Bilmeyen yoktur herhalde ama (aslında hiç belli olmaz), Küçük Kadınlar March ailesinin Amerikan İç Savaşı sırasında 1860’larda, New England’daki hayatını anlatır. Vaiz babaları savaştadır, ama akıllı ve ileri görüşlü bir kadın olan Bayan March, dört kızıyla geçimlerini sürdürmeyi, onların eğitimlerini aksatmamayı başarır, iyi insanlar olsunlar diye gayret eder. En büyükleri Meg, güzeldir, terbiyelidir, iyi kalplidir. Jo, bizim Jo işte. Beth’in bünyesi zayıftır, hastalanır. Mahcuptur, yabancılarla konuşmaya utanır. Piyano çalmak ona mutluluk verir. Amy’nin de resim yeteneği vardır. Ne yazık ki biraz fazla güzeldir, herkese tepeden bakar. Jo, okul dışında, huysuz March Teyze’nin yanında çalışır. Beth evde annesiyle oturur. Meg ev işlerinde özellikle nakış dikişte (babaya örülen çoraplar, atkılar, kazakları da unutmayalım) annesine yardım eder. Kızların en iyi arkadaşı ise, yanlarındaki evde, zengin ve huysuz dedesi ile yaşayan Laurence – Larry’dir.
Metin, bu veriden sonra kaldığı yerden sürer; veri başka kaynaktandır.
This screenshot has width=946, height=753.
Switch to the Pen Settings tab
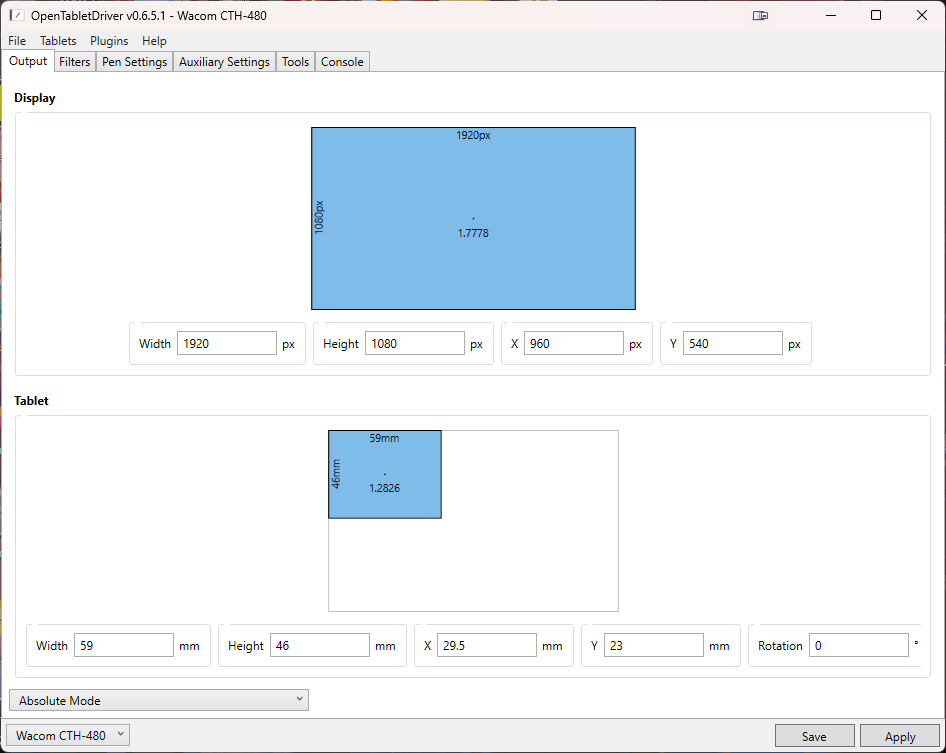click(134, 62)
Onun en iyi arkadaşı da Jo’dur tabii.
Louise May Alcott’ın Küçük Kadınlar / Little Women’ı 1868 ve 1869 yıllarında iki cilt olarak basılmıştı. Ne tuhaf! Şimdi okusanız da garipsemezsiniz. İnsanların en büyük özellikleri, pek değişmeyerek yüzyıllara meydan okumaları demek ki. BBC dizisinin senaristi Heidi Thomas da, belirsizliklerin baş gösterdiği dünyada, mutluluk arayan bir ailenin hikâyesini ekranlara yeniden getirmenin tam zamanı olduğunu düşünüyormuş. Dizi bu yıl ABD ve İngiltere’de yayınlanacak.
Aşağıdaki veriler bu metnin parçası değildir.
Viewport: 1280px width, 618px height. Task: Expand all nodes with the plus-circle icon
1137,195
Gene de, en iyisi kitabı okumak. 1949 yapımı filmi çok önceden izlemiştim. Ne yazık ki çıtı pıtı June Allyson’ı Jo olarak kabul etmek çok zor. Elizabeth Taylor da Amy’yi oynuyordu. Oysa George Cukor’un yönettiği “Little Women / Dört Kızın Romanı”nda (1933) Katharine Hepburn harika bir Jo olmuştu. Yaşımız tutmadığı için onu izleyemedik. Küçük Kadınlar sinemaya, sahneye uyarlandı; opera oldu, müzikal oldu, çizgi roman olarak karşımıza çıktı.
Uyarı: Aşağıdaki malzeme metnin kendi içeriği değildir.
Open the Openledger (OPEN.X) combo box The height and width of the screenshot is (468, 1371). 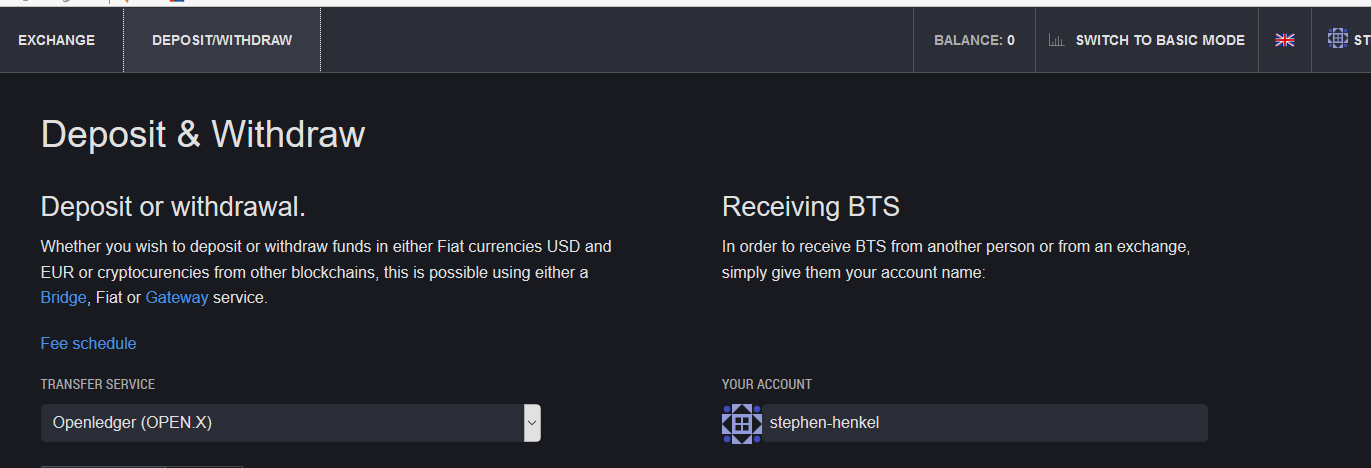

Ama en güzeli, iki üç yıl önce aldığım, Little Vampire Woman’dı. Yazarlarının adı Louisa May Alcott & Lynn Messina diye belirtilmiş. Kapağında, dört kızın üçü o döneme uygun giysilerle piyanonun etrafına toplanmış. Ağızlarından kan sızıyor, notalar da kan içinde. En azından komik olduğunu söyleyebilirim. Dedim ya, en iyisi kitabı okumak.